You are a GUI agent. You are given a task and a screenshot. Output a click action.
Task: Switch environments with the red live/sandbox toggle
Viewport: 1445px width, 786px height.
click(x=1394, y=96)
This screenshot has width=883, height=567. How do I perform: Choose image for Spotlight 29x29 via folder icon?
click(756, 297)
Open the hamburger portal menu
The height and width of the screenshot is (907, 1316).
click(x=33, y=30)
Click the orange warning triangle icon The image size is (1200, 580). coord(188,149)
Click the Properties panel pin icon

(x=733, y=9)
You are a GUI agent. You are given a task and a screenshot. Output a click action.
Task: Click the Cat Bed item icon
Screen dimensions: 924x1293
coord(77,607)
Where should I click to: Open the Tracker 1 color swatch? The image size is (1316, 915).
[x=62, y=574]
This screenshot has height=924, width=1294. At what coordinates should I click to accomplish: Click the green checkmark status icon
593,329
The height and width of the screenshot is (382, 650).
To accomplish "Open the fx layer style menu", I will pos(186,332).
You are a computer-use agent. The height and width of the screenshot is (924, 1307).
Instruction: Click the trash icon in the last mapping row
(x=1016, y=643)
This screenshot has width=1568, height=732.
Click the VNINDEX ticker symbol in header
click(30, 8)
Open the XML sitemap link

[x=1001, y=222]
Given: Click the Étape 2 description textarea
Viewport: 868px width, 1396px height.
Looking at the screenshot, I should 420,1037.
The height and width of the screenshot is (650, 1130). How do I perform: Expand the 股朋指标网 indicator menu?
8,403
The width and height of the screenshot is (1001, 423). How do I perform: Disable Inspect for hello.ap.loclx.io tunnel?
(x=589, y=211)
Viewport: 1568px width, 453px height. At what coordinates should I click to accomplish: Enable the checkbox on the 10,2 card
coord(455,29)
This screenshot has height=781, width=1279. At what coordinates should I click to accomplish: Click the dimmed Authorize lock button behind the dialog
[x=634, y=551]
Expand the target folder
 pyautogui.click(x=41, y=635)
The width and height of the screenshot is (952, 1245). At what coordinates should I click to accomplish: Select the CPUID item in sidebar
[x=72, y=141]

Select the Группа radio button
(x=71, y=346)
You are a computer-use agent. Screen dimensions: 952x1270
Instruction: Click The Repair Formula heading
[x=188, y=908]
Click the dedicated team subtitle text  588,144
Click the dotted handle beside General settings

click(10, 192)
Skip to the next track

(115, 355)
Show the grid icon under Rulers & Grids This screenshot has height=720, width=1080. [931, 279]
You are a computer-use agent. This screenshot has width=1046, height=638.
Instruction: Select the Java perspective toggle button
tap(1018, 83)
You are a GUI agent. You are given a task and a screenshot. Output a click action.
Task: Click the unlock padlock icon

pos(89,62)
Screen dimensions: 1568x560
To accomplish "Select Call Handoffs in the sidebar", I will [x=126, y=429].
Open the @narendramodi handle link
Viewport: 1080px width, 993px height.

####################

Your response should consist of the listing, reproduced exactly.

Result of the exercise:
You are a GUI agent. You are given a task and a screenshot. Output a click action.
Task: Switch environments with the red live/sandbox toggle
Viewport: 1445px width, 786px height.
click(x=1394, y=96)
This screenshot has width=883, height=567. How do I perform: Choose image for Spotlight 29x29 via folder icon?
click(756, 297)
Open the hamburger portal menu
The height and width of the screenshot is (907, 1316).
click(x=33, y=30)
Click the orange warning triangle icon The image size is (1200, 580). coord(188,149)
Click the Properties panel pin icon

(x=733, y=9)
You are a GUI agent. You are given a task and a screenshot. Output a click action.
Task: Click the Cat Bed item icon
Screen dimensions: 924x1293
coord(77,607)
Where should I click to: Open the Tracker 1 color swatch? The image size is (1316, 915).
[x=62, y=574]
This screenshot has height=924, width=1294. At what coordinates should I click to accomplish: Click the green checkmark status icon
593,329
The height and width of the screenshot is (382, 650).
To accomplish "Open the fx layer style menu", I will pos(186,332).
You are a computer-use agent. The height and width of the screenshot is (924, 1307).
Instruction: Click the trash icon in the last mapping row
(x=1016, y=643)
This screenshot has width=1568, height=732.
Click the VNINDEX ticker symbol in header
click(30, 8)
Open the XML sitemap link

[x=1001, y=222]
Given: Click the Étape 2 description textarea
Viewport: 868px width, 1396px height.
Looking at the screenshot, I should 420,1037.
The height and width of the screenshot is (650, 1130). How do I perform: Expand the 股朋指标网 indicator menu?
8,403
The width and height of the screenshot is (1001, 423). How do I perform: Disable Inspect for hello.ap.loclx.io tunnel?
(x=589, y=211)
Viewport: 1568px width, 453px height. At what coordinates should I click to accomplish: Enable the checkbox on the 10,2 card
coord(455,29)
This screenshot has height=781, width=1279. At what coordinates should I click to accomplish: Click the dimmed Authorize lock button behind the dialog
[x=634, y=551]
Expand the target folder
 pyautogui.click(x=41, y=635)
The width and height of the screenshot is (952, 1245). At what coordinates should I click to accomplish: Select the CPUID item in sidebar
[x=72, y=141]

Select the Группа radio button
(x=71, y=346)
You are a computer-use agent. Screen dimensions: 952x1270
Instruction: Click The Repair Formula heading
[x=188, y=908]
Click the dedicated team subtitle text  588,144
Click the dotted handle beside General settings

click(10, 192)
Skip to the next track

(115, 355)
Show the grid icon under Rulers & Grids This screenshot has height=720, width=1080. [931, 279]
You are a computer-use agent. This screenshot has width=1046, height=638.
Instruction: Select the Java perspective toggle button
tap(1018, 83)
You are a GUI agent. You are given a task and a screenshot. Output a click action.
Task: Click the unlock padlock icon

pos(89,62)
Screen dimensions: 1568x560
To accomplish "Select Call Handoffs in the sidebar", I will [x=126, y=429].
Open the @narendramodi handle link
Viewport: 1080px width, 993px height.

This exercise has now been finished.